- **Directive**:
Please rewrite the entries starting with the line that contains "Select the Gaming controller icon" and going on through the line that contains "pos(60,935)", putting "Choose" wherever "Select" appears and leaving everything else unchanged.

- **Data extract**:
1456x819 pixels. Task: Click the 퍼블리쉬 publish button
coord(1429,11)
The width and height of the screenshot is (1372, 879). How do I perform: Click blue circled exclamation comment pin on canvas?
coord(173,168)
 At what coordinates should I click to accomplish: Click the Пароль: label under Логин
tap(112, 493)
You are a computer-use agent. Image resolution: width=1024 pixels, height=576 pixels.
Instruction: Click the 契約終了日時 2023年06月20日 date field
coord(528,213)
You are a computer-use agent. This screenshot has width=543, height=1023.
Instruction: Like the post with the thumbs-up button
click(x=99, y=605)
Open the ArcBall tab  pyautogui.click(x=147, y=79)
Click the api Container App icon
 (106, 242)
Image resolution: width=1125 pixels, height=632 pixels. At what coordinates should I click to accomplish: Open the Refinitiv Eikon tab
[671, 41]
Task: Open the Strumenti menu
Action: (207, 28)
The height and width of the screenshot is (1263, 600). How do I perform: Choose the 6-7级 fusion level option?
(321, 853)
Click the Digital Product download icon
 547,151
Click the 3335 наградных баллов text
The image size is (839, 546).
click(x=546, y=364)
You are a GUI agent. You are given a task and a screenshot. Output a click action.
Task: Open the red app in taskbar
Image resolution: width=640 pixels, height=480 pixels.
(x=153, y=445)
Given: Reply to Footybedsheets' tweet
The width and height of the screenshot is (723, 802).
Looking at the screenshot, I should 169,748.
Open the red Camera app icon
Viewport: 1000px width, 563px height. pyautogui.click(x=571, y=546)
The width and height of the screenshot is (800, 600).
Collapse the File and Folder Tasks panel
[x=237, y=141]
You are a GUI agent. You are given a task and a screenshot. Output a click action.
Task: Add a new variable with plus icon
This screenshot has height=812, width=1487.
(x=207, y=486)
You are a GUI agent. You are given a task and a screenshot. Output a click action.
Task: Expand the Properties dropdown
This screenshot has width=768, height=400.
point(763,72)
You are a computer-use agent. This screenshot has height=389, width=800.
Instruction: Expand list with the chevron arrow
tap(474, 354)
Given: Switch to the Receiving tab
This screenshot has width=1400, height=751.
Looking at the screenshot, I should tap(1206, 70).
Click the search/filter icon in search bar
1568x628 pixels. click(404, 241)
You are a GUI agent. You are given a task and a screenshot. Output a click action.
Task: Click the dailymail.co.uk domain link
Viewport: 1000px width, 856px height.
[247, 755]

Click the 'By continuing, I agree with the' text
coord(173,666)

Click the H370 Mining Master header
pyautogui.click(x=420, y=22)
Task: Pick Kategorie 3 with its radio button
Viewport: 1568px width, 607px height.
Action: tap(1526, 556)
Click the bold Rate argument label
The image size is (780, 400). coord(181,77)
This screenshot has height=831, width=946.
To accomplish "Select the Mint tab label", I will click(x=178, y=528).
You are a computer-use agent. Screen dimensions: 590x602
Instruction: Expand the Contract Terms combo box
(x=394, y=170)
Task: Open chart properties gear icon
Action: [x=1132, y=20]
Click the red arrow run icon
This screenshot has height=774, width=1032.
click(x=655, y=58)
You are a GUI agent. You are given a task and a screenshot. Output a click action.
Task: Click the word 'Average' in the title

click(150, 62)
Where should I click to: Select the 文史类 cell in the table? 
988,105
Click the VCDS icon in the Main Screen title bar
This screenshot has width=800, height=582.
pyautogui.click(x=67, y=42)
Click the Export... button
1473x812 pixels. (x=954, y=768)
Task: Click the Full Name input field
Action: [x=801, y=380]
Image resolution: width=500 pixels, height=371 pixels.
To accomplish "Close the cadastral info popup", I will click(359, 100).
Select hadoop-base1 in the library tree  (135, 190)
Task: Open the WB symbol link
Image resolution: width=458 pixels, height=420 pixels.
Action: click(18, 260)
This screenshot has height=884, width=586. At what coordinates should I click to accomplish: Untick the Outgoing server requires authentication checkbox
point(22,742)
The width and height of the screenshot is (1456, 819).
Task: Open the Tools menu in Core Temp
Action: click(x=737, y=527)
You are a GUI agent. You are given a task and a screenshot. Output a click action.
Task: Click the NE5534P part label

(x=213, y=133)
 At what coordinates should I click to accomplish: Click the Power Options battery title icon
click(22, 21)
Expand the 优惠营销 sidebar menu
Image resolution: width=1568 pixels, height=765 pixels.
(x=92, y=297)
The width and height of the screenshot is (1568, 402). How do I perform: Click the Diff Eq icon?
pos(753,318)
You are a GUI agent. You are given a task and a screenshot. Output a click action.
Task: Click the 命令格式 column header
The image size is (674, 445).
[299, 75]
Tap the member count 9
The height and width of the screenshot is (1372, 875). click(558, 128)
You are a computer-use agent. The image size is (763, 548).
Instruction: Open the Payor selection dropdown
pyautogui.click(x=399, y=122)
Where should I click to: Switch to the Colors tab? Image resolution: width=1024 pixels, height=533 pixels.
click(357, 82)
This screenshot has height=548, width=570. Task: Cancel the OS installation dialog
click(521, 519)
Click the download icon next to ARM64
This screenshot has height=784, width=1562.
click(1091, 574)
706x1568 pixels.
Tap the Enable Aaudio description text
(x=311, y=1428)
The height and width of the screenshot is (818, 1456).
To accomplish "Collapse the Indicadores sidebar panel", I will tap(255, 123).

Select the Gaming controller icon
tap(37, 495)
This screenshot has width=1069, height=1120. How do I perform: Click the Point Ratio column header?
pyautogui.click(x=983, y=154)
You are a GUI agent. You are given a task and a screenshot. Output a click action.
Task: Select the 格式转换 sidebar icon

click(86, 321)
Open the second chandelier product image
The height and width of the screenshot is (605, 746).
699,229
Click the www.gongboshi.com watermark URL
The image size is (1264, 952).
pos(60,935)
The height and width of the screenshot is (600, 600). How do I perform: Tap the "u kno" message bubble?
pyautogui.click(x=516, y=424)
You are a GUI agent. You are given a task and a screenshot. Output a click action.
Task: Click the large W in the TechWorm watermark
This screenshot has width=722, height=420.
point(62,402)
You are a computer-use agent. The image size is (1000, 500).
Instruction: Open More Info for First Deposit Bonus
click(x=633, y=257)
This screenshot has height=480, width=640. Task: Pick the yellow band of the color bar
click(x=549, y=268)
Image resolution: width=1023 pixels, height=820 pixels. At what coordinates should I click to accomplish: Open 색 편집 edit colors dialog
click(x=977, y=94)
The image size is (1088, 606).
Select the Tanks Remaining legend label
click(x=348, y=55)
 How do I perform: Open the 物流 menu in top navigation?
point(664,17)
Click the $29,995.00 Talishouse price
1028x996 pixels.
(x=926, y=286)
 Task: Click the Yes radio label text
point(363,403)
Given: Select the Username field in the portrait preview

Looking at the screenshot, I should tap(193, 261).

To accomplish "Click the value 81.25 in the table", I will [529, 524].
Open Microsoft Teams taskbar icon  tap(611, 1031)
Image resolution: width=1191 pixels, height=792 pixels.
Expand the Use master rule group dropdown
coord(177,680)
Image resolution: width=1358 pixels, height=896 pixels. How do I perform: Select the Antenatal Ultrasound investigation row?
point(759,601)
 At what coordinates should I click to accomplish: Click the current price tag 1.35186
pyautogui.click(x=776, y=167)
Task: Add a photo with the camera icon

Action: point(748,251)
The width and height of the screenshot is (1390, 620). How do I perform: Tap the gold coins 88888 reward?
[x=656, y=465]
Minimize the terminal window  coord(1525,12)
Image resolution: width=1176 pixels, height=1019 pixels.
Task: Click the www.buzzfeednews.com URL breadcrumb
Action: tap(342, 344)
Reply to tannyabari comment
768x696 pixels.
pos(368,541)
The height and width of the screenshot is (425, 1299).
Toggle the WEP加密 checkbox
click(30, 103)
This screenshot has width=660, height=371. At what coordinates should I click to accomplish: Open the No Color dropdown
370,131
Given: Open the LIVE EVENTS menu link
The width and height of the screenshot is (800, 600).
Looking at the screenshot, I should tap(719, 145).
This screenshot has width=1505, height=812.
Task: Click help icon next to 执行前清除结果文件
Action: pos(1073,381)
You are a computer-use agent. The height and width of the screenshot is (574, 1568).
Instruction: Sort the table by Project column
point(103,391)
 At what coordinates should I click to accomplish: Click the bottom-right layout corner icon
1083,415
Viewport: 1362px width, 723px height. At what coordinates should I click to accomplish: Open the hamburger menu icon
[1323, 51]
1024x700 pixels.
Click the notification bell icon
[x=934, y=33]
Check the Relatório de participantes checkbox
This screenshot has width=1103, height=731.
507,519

- **Solution to the exercise**:
Choose the Gaming controller icon
tap(37, 495)
This screenshot has width=1069, height=1120. How do I perform: Click the Point Ratio column header?
pyautogui.click(x=983, y=154)
You are a GUI agent. You are given a task and a screenshot. Output a click action.
Task: Choose the 格式转换 sidebar icon

click(86, 321)
Open the second chandelier product image
The height and width of the screenshot is (605, 746).
699,229
Click the www.gongboshi.com watermark URL
The image size is (1264, 952).
pos(60,935)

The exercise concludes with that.